-------- DATASET RECORDS
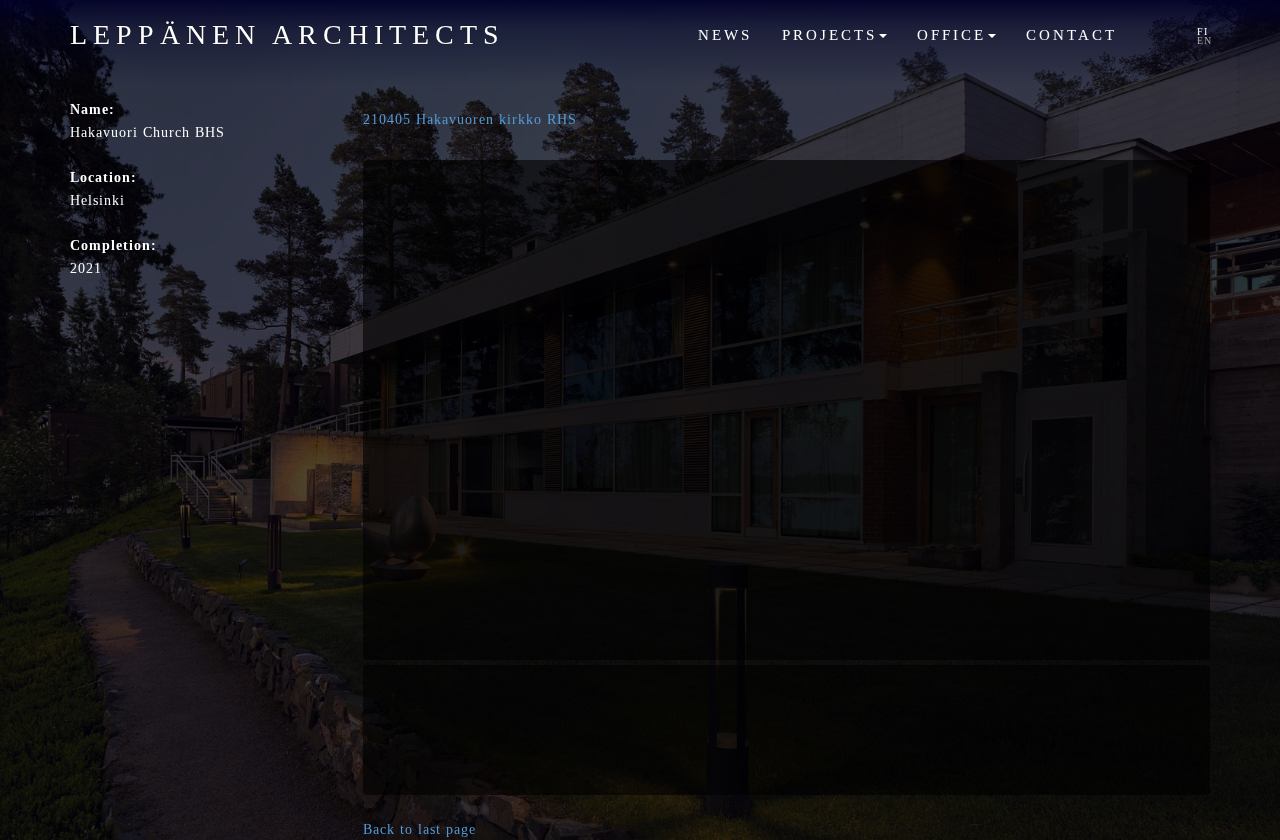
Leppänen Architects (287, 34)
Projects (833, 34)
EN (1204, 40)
----------------
-------- DATASET RECORDS
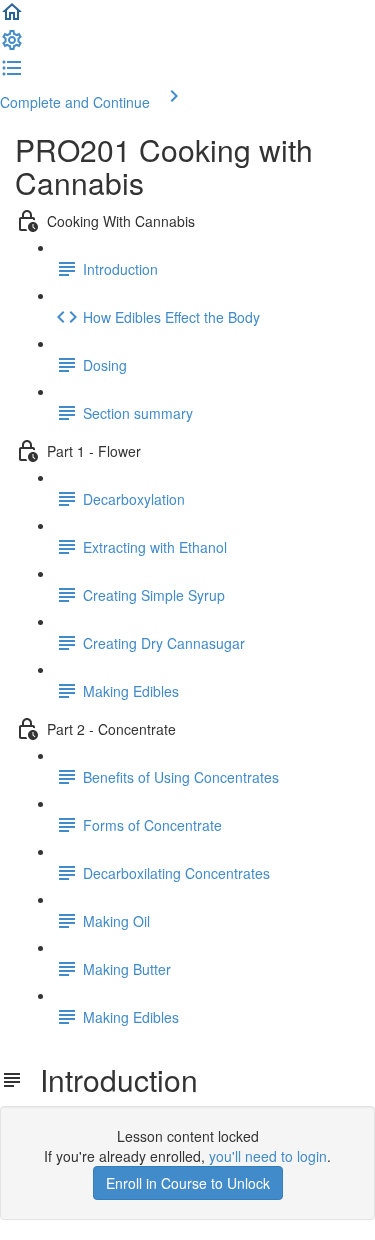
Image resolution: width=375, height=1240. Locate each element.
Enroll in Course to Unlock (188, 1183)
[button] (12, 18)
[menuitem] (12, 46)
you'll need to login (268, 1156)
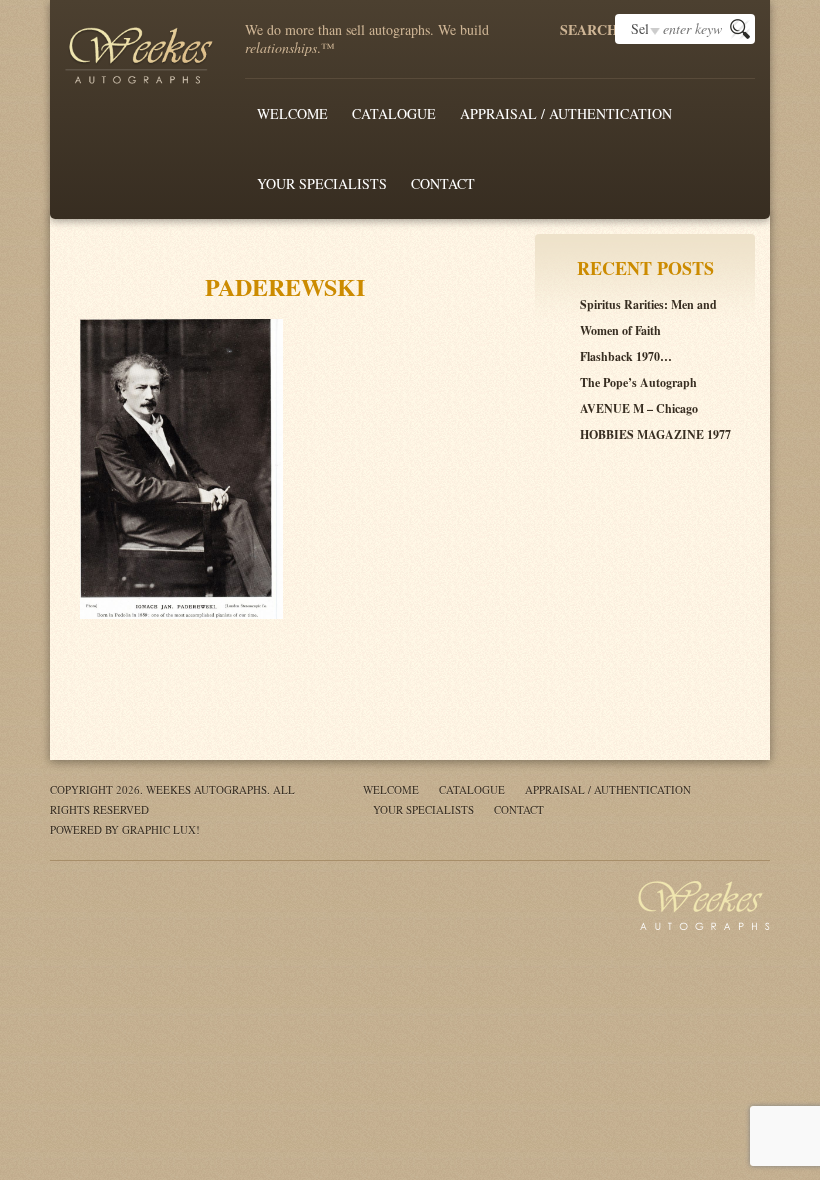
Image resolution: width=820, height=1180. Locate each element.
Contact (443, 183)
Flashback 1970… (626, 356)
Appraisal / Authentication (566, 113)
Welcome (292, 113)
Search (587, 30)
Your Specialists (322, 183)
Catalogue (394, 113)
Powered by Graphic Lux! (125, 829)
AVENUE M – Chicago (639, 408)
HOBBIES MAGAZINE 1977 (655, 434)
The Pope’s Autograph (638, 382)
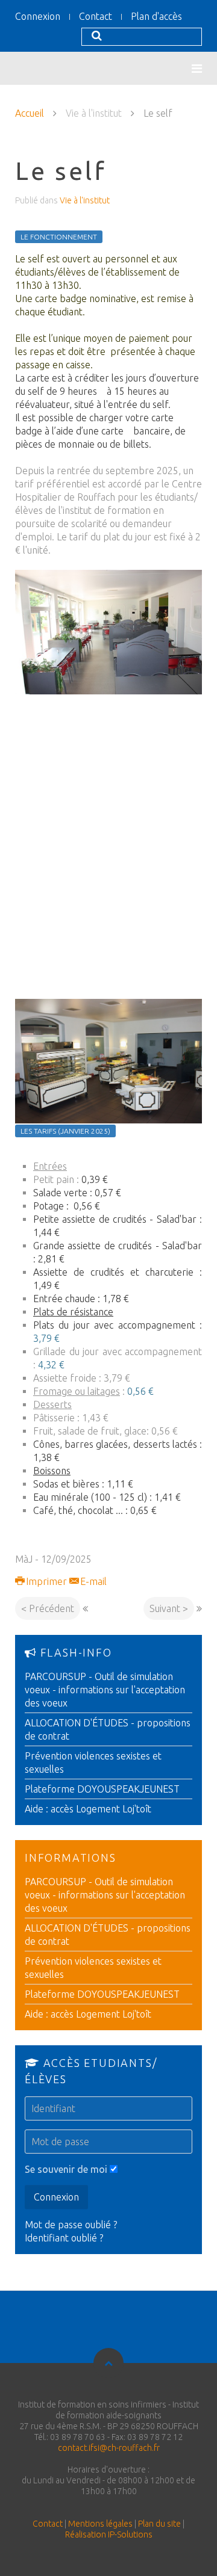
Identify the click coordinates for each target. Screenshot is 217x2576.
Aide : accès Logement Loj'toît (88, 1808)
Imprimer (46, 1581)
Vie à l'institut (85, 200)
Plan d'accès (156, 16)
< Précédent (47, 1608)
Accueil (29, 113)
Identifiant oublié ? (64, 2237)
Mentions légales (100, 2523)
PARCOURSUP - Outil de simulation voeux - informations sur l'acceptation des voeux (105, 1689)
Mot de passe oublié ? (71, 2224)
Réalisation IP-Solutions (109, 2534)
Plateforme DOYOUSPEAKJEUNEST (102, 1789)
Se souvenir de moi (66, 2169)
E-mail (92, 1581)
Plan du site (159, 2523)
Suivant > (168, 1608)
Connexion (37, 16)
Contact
----------------
-------- DATASET RECORDS
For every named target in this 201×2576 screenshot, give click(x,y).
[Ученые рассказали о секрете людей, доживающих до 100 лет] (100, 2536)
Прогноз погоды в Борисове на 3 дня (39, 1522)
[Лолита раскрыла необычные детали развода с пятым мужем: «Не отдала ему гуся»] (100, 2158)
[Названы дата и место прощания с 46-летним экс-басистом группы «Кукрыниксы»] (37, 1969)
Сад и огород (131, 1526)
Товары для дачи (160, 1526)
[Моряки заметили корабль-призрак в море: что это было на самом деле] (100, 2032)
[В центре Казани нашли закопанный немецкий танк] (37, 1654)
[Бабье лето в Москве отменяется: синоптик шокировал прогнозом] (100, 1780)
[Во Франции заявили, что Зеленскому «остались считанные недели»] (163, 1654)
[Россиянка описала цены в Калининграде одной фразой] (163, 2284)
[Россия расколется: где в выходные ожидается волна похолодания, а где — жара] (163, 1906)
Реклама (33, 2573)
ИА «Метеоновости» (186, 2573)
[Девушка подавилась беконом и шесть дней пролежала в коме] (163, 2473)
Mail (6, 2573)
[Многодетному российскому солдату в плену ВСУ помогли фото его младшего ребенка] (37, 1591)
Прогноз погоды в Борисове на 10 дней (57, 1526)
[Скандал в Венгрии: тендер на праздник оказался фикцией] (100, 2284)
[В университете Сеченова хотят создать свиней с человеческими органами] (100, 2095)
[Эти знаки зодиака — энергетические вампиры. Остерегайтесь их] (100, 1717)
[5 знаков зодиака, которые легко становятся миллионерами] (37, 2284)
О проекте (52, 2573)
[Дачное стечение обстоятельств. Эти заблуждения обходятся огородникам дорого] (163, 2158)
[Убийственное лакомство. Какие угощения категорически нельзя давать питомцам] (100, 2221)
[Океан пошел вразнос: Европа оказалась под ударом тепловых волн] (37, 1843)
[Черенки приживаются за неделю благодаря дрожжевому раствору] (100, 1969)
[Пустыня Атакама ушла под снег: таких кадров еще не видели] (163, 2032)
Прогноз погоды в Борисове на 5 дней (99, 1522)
----------------
## WHAT YOU SHOULD DO
From the entries above, extract only the lines running from the one containing "[Дачное стечение обстоятельств." through the one containing "Прогноз погоды в Борисове на 5", inclusive.

## TASK RESPONSE
[Дачное стечение обстоятельств. Эти заблуждения обходятся огородникам дорого] (163, 2158)
[Убийственное лакомство. Какие угощения категорически нельзя давать питомцам] (100, 2221)
[Океан пошел вразнос: Европа оказалась под ударом тепловых волн] (37, 1843)
[Черенки приживаются за неделю благодаря дрожжевому раствору] (100, 1969)
[Пустыня Атакама ушла под снег: таких кадров еще не видели] (163, 2032)
Прогноз погоды в Борисове на 5 дней (99, 1522)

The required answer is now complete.